Required action.
Every entry below is to be retyped exactly as it appears.

Data to use.

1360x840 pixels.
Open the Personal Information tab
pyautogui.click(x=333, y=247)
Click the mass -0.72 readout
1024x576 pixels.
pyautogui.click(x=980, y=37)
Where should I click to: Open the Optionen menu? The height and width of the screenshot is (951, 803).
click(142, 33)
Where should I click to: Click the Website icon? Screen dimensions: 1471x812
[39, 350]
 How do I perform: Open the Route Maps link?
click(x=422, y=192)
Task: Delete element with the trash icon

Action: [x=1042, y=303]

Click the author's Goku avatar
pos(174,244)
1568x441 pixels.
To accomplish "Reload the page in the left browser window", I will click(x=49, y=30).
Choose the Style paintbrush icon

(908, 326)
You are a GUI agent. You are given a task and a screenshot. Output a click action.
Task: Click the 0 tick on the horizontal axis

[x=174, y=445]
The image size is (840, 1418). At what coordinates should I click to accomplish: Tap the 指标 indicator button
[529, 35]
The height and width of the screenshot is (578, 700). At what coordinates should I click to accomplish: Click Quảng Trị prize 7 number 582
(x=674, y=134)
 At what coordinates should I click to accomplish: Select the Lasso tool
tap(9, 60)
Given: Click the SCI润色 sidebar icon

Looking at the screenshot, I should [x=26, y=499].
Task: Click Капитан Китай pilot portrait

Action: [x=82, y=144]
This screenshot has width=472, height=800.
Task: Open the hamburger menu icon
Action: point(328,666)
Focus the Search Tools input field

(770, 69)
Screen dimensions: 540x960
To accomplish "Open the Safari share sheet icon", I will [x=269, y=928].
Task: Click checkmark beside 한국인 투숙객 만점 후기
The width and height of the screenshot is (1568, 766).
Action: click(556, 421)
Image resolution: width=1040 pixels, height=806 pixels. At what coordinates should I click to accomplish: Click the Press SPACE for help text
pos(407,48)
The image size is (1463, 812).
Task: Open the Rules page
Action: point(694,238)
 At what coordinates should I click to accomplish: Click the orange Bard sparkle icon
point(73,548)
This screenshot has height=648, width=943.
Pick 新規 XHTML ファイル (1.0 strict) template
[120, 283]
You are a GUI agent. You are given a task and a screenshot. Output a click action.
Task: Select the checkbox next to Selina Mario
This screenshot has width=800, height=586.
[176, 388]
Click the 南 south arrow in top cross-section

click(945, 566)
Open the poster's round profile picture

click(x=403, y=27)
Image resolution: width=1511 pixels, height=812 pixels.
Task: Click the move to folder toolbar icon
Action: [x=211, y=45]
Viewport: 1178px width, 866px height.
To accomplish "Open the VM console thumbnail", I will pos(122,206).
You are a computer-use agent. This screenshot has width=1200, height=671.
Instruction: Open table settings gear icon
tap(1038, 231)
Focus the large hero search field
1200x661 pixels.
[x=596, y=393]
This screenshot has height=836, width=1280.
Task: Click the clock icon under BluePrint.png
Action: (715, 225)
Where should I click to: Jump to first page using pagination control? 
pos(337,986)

Output for this task.
1360x840 pixels.
Open the Personal Information tab
pyautogui.click(x=333, y=247)
Click the mass -0.72 readout
1024x576 pixels.
pyautogui.click(x=980, y=37)
Where should I click to: Open the Optionen menu? The height and width of the screenshot is (951, 803).
click(142, 33)
Where should I click to: Click the Website icon? Screen dimensions: 1471x812
[39, 350]
 How do I perform: Open the Route Maps link?
click(x=422, y=192)
Task: Delete element with the trash icon

Action: [x=1042, y=303]

Click the author's Goku avatar
pos(174,244)
1568x441 pixels.
To accomplish "Reload the page in the left browser window", I will click(x=49, y=30).
Choose the Style paintbrush icon

(908, 326)
You are a GUI agent. You are given a task and a screenshot. Output a click action.
Task: Click the 0 tick on the horizontal axis

[x=174, y=445]
The image size is (840, 1418). At what coordinates should I click to accomplish: Tap the 指标 indicator button
[529, 35]
The height and width of the screenshot is (578, 700). At what coordinates should I click to accomplish: Click Quảng Trị prize 7 number 582
(x=674, y=134)
 At what coordinates should I click to accomplish: Select the Lasso tool
tap(9, 60)
Given: Click the SCI润色 sidebar icon

Looking at the screenshot, I should [x=26, y=499].
Task: Click Капитан Китай pilot portrait

Action: [x=82, y=144]
This screenshot has width=472, height=800.
Task: Open the hamburger menu icon
Action: point(328,666)
Focus the Search Tools input field

(770, 69)
Screen dimensions: 540x960
To accomplish "Open the Safari share sheet icon", I will [x=269, y=928].
Task: Click checkmark beside 한국인 투숙객 만점 후기
The width and height of the screenshot is (1568, 766).
Action: click(556, 421)
Image resolution: width=1040 pixels, height=806 pixels. At what coordinates should I click to accomplish: Click the Press SPACE for help text
pos(407,48)
The image size is (1463, 812).
Task: Open the Rules page
Action: point(694,238)
 At what coordinates should I click to accomplish: Click the orange Bard sparkle icon
point(73,548)
This screenshot has height=648, width=943.
Pick 新規 XHTML ファイル (1.0 strict) template
[120, 283]
You are a GUI agent. You are given a task and a screenshot. Output a click action.
Task: Select the checkbox next to Selina Mario
This screenshot has width=800, height=586.
[176, 388]
Click the 南 south arrow in top cross-section

click(945, 566)
Open the poster's round profile picture

click(x=403, y=27)
Image resolution: width=1511 pixels, height=812 pixels.
Task: Click the move to folder toolbar icon
Action: [x=211, y=45]
Viewport: 1178px width, 866px height.
To accomplish "Open the VM console thumbnail", I will pos(122,206).
You are a computer-use agent. This screenshot has width=1200, height=671.
Instruction: Open table settings gear icon
tap(1038, 231)
Focus the large hero search field
1200x661 pixels.
[x=596, y=393]
This screenshot has height=836, width=1280.
Task: Click the clock icon under BluePrint.png
Action: (715, 225)
Where should I click to: Jump to first page using pagination control? 
pos(337,986)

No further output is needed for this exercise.